### SELECTED EXTRACT
════════════════

STORY AND PHOTO BY KAREN BOSSICK
One came to Sun Valley to work as a waitress for the Union Pacific Railroad. Another saw her father lose his life in the Triumph Mine. One served as a nurse in the early Moritz Hospital at Sun Valley. And the other tackled the need for babysitting via a babysitting co-op.
These four will be inducted into the Blaine County Heritage Court on Sunday, June 12.
Mary Ann Flaherty, Larraine Bell Davis, Betty Grant and Nancy Kennette will be honored at a Gala Coronation Ceremony at 2 p.m. Sunday, June 12, at the Wood River High School Performing Arts Theater at the Community Campus in Hailey.
Wendy Jaquet will serve as Master of Ceremonies and Hailey Mayor Martha Burke will introduce the ladies. There will be music and dance, a tribute to the late Teddie Daley who co-founded the Heritage Court and a ceremony honoring the Ladies with flowers, tiaras and sashes. A reception will follow.

════════════════

[Extracted data entries]
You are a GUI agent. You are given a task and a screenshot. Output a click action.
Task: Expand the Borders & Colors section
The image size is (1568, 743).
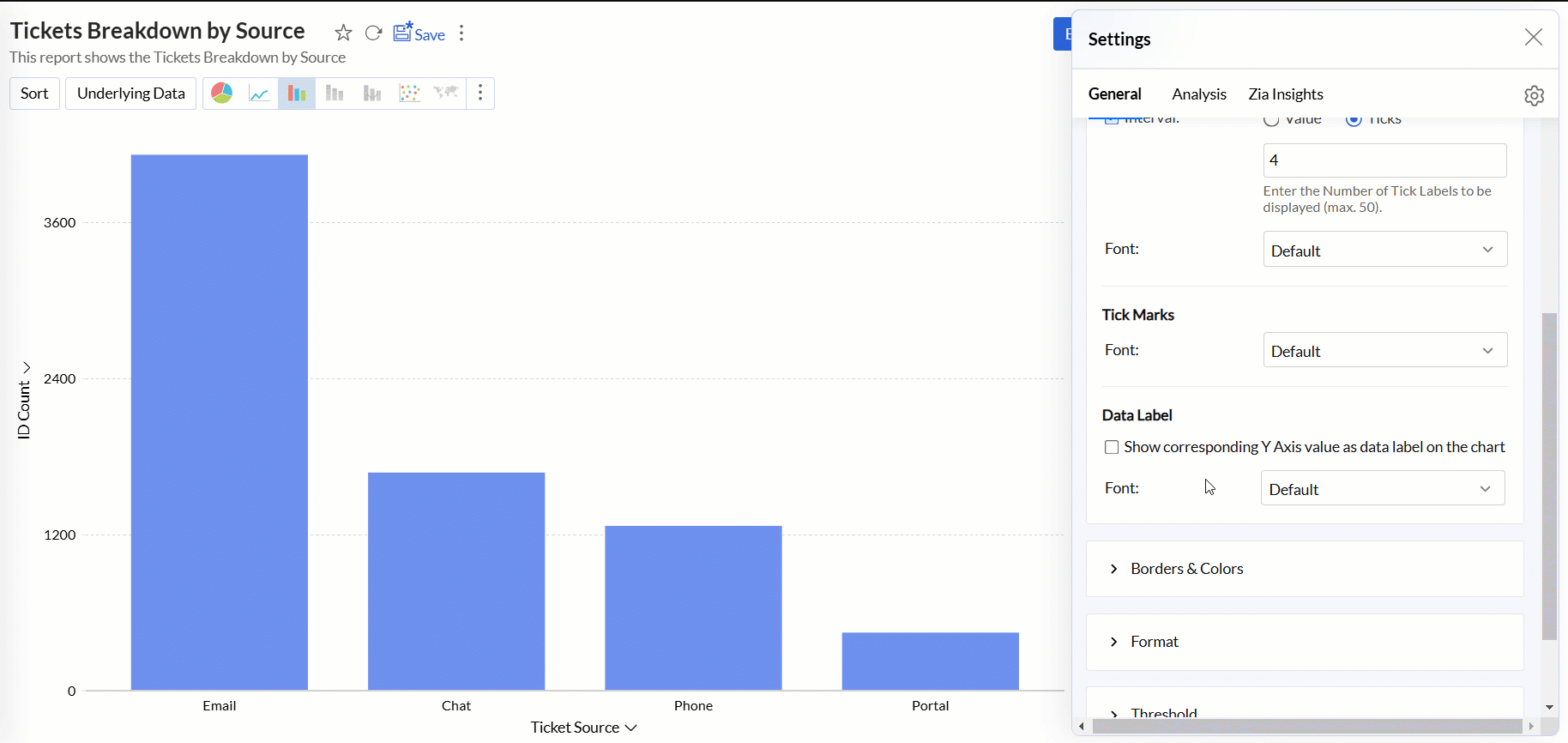click(x=1186, y=569)
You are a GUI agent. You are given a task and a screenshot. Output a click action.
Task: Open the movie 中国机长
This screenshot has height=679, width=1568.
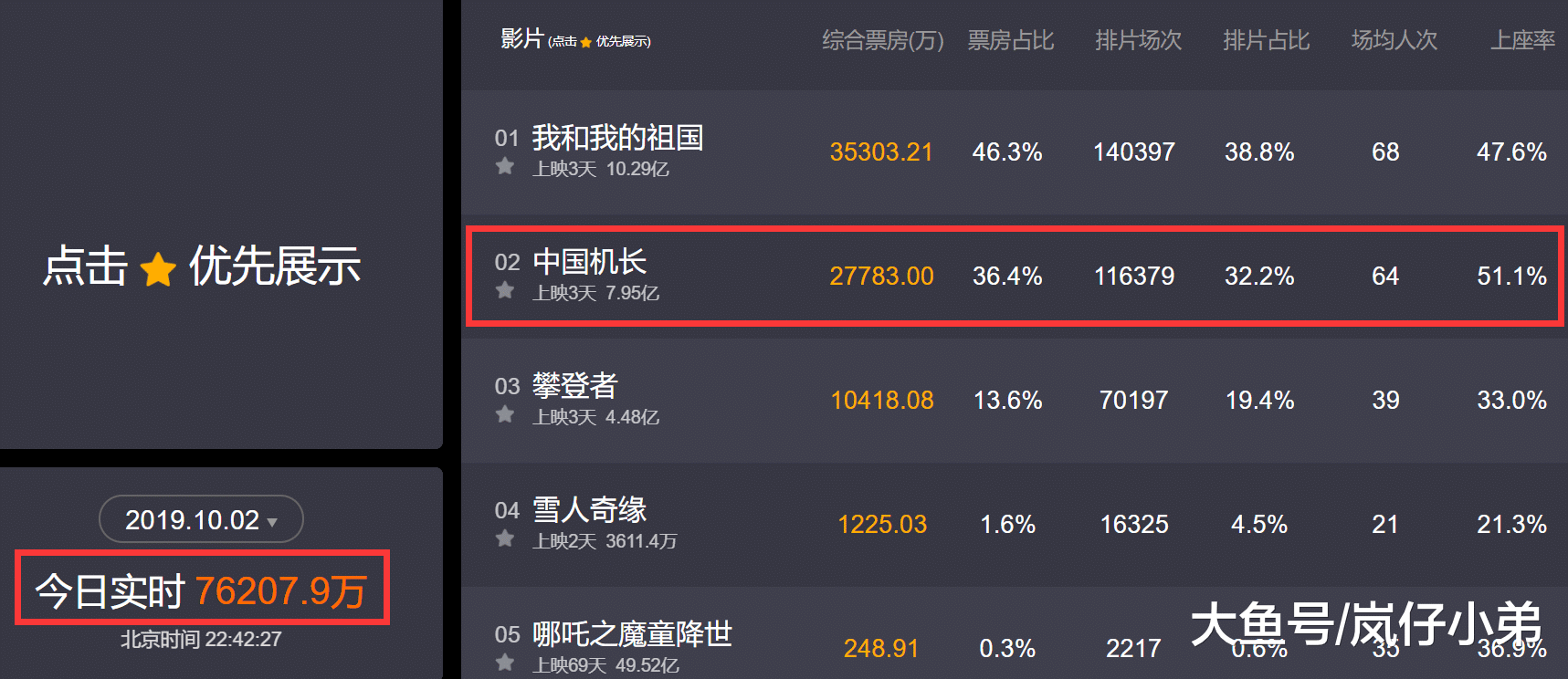pos(590,262)
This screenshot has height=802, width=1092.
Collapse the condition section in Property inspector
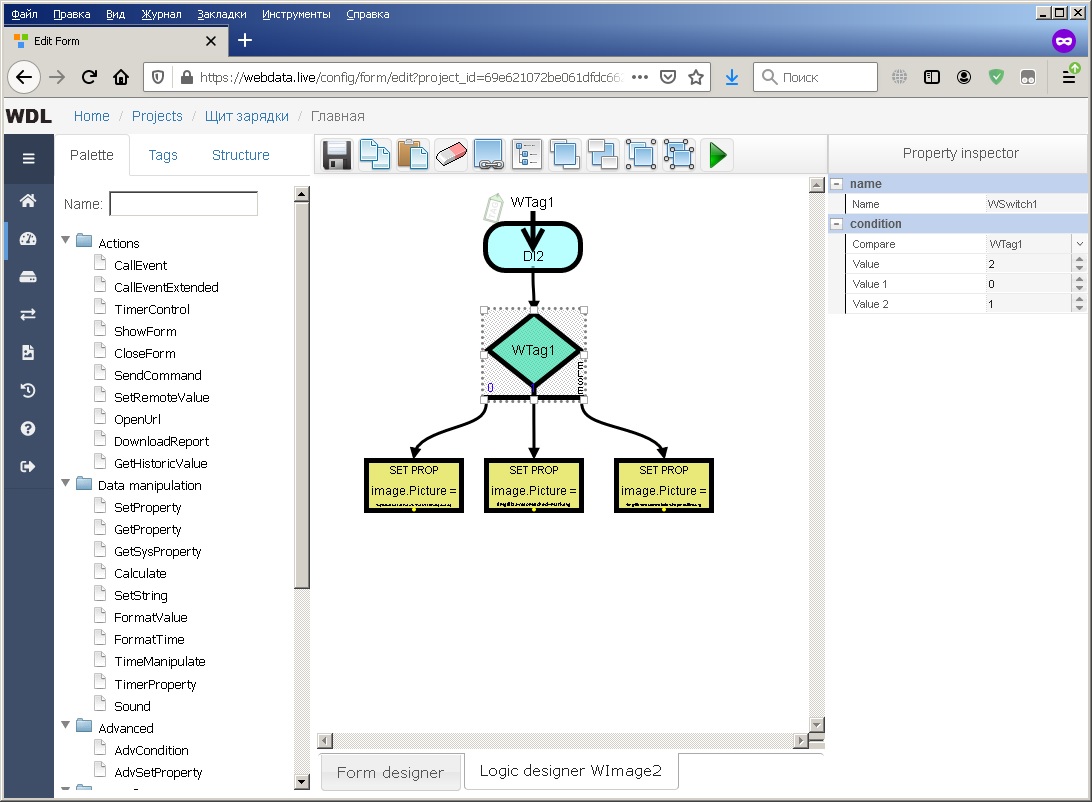(837, 224)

════════════════

### ACTIVITY LIST
(1) List the four women the Heritage Court article says will be inducted into the Blaine County Heritage Court.
(2) Retype the part of the Heritage Court article that starts with the words containing "Mary Ann Flaherty, Larraine" and ends with "reception will follow.".

### PROBLEM SOLUTIONS
(1) Mary Ann Flaherty, Larraine Bell Davis, Betty Grant, Nancy Kennette

(2)
Mary Ann Flaherty, Larraine Bell Davis, Betty Grant and Nancy Kennette will be honored at a Gala Coronation Ceremony at 2 p.m. Sunday, June 12, at the Wood River High School Performing Arts Theater at the Community Campus in Hailey.
Wendy Jaquet will serve as Master of Ceremonies and Hailey Mayor Martha Burke will introduce the ladies. There will be music and dance, a tribute to the late Teddie Daley who co-founded the Heritage Court and a ceremony honoring the Ladies with flowers, tiaras and sashes. A reception will follow.